## WHAT YOU SHOULD DO
Copy the items below word for word, beginning with their first line and stopping after the line that contains "Action: [1090, 633]". Leave the pictures out of your copy.

## DATA SUPPLIED

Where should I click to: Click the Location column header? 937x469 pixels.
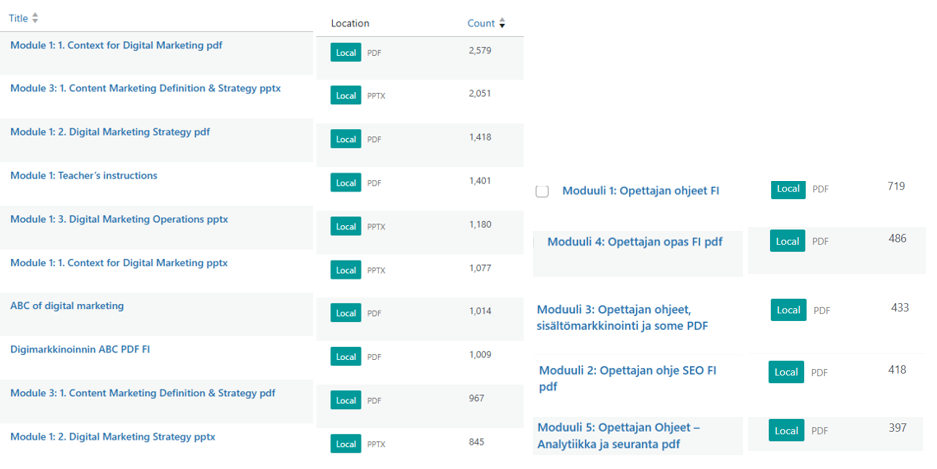350,23
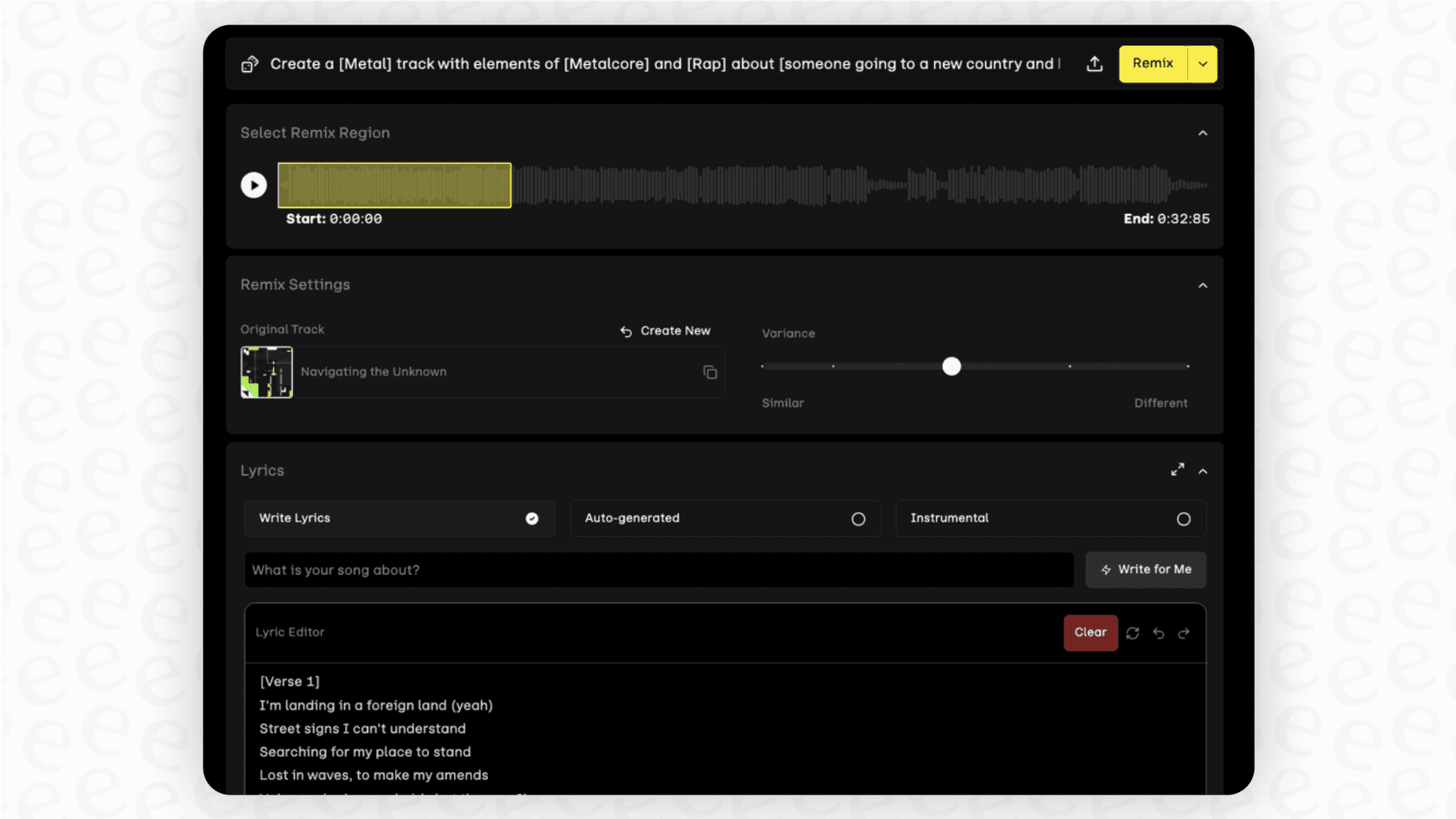The width and height of the screenshot is (1456, 819).
Task: Clear the lyric editor contents
Action: [1090, 633]
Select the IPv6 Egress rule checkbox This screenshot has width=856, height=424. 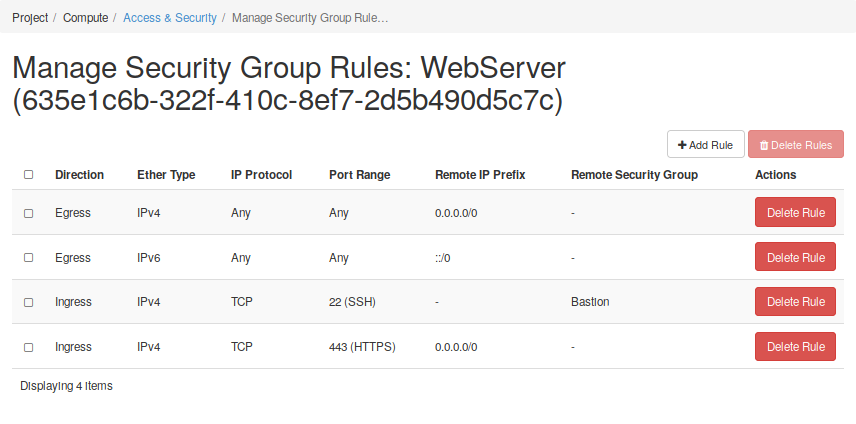tap(29, 258)
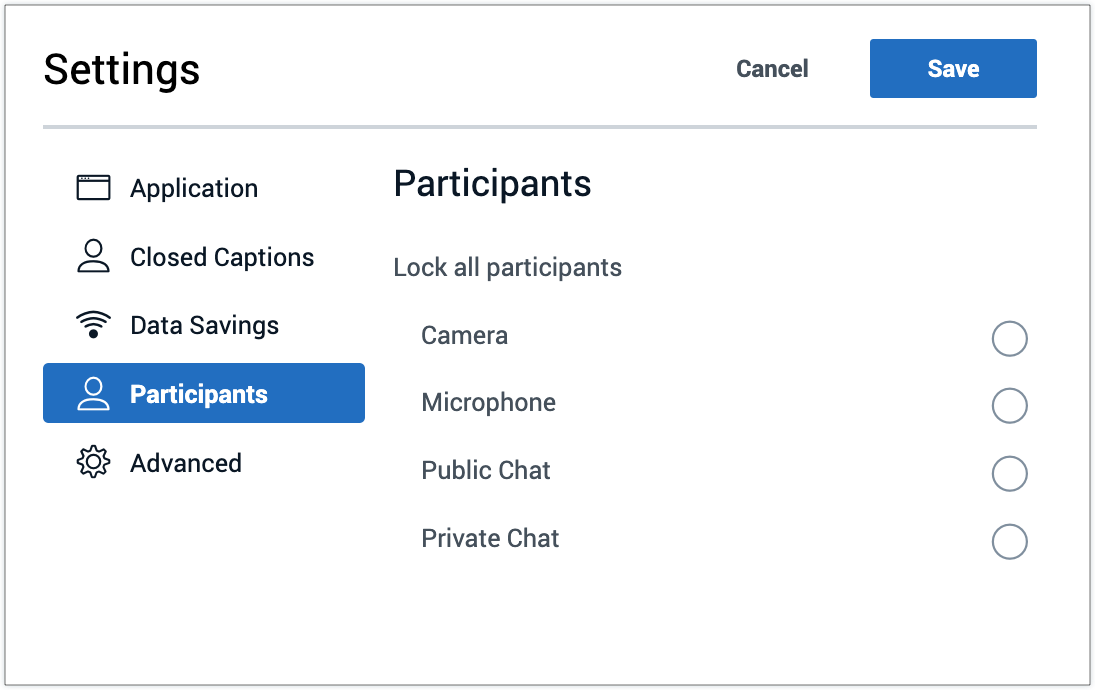Viewport: 1095px width, 690px height.
Task: Click the Microphone label text
Action: [489, 402]
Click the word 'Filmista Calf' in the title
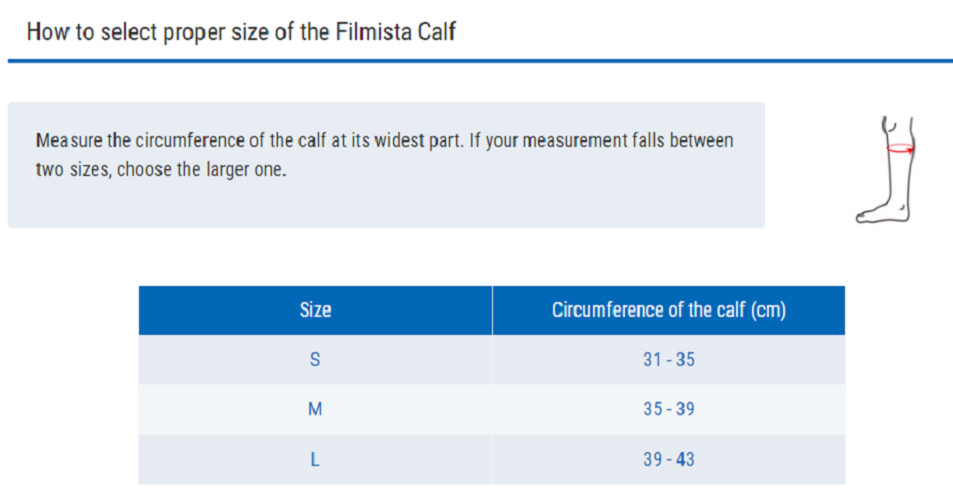The image size is (953, 500). pyautogui.click(x=396, y=32)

## OUTPUT BELOW
Where should I click to: Click the Location column header? 937x469 pixels.
350,23
The width and height of the screenshot is (1456, 819).
Task: Clear the lyric editor contents
Action: [1090, 633]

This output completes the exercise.